Decision tree classifier

Mathematics into coding

In [None]:
import numpy as np
import pandas as pd

#  dataset
data = {
    "Feature": ["Red", "Red", "Green", "Green", "Red"],
    "Label": ["Apple", "Apple", "Grape", "Grape", "Apple"]
}
df = pd.DataFrame(data)

# categorical variables
from sklearn.preprocessing import LabelEncoder

encoder = LabelEncoder()
df["Feature"] = encoder.fit_transform(df["Feature"])  # Encode 'Red' as 0 and 'Green' as 1
df["Label"] = encoder.fit_transform(df["Label"])      # Encode 'Apple' as 0 and 'Grape' as 1

print("Encoded Dataset:")
print(df)

# Gini Impurity function
def gini_impurity(groups, classes):
    # Total number of samples
    total_samples = sum([len(group) for group in groups])

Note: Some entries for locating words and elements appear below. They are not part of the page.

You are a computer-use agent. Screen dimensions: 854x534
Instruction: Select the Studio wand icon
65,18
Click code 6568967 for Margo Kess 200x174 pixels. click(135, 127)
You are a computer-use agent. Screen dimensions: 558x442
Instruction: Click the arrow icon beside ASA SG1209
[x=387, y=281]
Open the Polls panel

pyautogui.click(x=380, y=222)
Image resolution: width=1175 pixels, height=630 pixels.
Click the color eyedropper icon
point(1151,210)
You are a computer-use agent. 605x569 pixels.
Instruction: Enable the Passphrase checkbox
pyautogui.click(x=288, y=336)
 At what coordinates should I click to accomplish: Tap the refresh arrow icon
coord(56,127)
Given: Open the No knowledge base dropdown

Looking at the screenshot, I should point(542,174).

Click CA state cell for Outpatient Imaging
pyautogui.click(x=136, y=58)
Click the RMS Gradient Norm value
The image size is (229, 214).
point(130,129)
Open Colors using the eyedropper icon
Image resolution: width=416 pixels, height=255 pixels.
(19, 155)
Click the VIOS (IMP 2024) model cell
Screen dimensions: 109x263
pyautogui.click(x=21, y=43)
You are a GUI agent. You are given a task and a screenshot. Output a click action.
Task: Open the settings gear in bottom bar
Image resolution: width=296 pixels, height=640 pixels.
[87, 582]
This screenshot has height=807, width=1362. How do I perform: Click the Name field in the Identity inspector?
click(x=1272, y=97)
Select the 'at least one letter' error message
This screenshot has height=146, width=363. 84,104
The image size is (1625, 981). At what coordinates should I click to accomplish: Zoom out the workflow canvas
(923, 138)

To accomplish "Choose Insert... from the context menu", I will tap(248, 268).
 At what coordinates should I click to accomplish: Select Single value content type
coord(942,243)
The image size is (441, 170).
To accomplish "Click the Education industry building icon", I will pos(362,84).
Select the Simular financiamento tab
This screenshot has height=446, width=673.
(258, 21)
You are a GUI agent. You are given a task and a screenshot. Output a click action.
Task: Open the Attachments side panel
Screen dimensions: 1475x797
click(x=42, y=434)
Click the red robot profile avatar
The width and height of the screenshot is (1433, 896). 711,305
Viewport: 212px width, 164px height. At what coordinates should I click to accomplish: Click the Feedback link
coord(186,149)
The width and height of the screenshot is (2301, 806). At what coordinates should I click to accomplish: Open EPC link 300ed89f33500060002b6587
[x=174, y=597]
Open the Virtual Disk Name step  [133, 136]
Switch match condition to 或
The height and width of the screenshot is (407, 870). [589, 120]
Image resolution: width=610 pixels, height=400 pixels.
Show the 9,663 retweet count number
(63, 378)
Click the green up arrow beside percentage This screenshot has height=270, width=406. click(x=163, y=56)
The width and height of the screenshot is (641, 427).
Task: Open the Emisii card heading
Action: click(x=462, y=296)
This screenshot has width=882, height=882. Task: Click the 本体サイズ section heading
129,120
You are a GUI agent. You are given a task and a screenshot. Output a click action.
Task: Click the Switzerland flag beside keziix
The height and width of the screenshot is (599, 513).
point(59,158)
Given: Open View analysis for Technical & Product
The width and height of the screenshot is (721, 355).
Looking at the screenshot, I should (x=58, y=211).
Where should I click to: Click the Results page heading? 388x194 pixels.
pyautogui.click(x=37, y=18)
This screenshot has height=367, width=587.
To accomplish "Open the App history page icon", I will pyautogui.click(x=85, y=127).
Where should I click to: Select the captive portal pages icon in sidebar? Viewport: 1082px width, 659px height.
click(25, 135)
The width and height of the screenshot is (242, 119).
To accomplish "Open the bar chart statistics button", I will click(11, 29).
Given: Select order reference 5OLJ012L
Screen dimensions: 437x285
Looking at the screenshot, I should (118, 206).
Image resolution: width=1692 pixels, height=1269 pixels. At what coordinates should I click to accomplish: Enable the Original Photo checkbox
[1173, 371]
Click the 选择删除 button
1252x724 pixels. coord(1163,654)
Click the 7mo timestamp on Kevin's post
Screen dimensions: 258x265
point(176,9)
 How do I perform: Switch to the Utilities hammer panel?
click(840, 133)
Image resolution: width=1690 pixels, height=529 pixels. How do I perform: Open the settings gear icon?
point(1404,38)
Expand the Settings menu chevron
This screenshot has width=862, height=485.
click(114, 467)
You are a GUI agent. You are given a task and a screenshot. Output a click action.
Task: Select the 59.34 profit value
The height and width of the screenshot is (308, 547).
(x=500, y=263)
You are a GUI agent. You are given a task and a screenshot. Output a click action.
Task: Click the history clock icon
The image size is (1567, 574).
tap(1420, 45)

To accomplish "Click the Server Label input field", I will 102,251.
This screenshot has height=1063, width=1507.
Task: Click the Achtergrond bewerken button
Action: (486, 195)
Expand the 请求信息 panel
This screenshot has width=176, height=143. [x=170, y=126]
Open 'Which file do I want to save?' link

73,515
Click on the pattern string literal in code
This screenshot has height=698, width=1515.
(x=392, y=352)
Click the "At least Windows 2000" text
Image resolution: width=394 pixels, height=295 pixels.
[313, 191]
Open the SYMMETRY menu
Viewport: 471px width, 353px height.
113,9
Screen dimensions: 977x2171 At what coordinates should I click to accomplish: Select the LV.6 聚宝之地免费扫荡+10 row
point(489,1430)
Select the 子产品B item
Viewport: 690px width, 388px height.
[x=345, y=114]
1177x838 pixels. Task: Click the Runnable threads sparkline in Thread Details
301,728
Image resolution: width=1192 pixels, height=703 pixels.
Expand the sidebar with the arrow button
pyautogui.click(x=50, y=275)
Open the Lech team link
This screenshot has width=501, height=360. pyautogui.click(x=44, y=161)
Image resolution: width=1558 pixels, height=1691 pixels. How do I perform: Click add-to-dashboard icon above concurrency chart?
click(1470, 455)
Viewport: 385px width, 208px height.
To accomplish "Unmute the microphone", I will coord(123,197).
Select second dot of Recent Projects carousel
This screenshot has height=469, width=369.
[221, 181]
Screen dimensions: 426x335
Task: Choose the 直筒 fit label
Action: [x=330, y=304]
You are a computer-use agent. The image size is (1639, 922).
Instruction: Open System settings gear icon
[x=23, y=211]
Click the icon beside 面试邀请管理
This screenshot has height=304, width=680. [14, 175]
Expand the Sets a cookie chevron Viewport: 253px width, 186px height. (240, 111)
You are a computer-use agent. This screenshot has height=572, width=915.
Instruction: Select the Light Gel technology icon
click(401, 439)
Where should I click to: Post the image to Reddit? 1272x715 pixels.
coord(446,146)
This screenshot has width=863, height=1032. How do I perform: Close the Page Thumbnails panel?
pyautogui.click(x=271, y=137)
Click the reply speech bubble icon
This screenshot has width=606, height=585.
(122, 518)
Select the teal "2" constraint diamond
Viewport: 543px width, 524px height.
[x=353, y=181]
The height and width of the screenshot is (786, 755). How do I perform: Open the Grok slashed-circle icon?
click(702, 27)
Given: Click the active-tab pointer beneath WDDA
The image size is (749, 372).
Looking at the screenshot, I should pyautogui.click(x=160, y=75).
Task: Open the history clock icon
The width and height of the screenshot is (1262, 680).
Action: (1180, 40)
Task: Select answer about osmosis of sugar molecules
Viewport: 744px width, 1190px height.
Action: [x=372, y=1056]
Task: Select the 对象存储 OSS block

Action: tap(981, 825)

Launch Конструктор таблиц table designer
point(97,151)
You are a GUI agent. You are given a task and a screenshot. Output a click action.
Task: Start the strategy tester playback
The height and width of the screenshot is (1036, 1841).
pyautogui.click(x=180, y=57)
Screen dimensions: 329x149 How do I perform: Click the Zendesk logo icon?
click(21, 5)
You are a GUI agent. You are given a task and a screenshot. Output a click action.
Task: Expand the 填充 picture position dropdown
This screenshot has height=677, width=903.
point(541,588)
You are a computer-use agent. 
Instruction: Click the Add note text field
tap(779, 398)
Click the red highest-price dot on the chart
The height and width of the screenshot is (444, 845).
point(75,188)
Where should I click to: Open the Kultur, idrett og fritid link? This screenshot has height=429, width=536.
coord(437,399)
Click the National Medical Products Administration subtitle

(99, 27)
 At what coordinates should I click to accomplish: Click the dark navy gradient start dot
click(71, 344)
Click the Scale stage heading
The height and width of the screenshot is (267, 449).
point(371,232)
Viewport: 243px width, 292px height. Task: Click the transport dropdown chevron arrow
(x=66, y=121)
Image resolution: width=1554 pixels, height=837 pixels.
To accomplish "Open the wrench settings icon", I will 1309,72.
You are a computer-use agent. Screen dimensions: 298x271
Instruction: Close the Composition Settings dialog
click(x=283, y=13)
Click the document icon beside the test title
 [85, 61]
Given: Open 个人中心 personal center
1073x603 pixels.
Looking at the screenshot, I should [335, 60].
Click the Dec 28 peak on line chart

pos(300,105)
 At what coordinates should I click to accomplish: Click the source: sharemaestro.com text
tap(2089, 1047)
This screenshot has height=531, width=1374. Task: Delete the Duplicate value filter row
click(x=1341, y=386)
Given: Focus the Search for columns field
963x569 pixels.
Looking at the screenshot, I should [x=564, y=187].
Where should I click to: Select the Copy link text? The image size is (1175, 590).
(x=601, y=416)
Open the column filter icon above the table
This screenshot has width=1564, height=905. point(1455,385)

    # Calculate the Gini impurity for each group
    gini = 0.0
    for group in groups:
        size = len(group)
        if size == 0:  # Avoid division by zero
            continue

        score = 0.0
        for class_val in classes:
            proportion = [row[-1] for row in group].count(class_val) / size
            score += proportion ** 2
        gini += (1 - score) * (size / total_samples)

    return gini

# Split  dataset
def test_split(index, value, dataset):
    left, right = [], []
    for row in dataset:
        if row[index] < value:
            left.append(row)
        else:
            right.append(row)
    return left, right

# Find  best split
def get_split(dataset):
    class_values = list(set(row[-1] for row in dataset))
    best_index, best_value, best_score, best_groups = 999, 999, 999, None
    for index in range(len(dataset[0]) - 1):
        for row in dataset:
            groups = test_split(index, row[index], dataset)
            gini = gini_impurity(groups, class_values)
            if gini < best_score:
                best_index, best_value, best_score, best_groups = index, row[index], gini, groups
    return {"index": best_index, "value": best_value, "groups": best_groups}

# Build  tree recursively
def to_terminal(group):
    outcomes = [row[-1] for row in group]
    return max(set(outcomes), key=outcomes.count)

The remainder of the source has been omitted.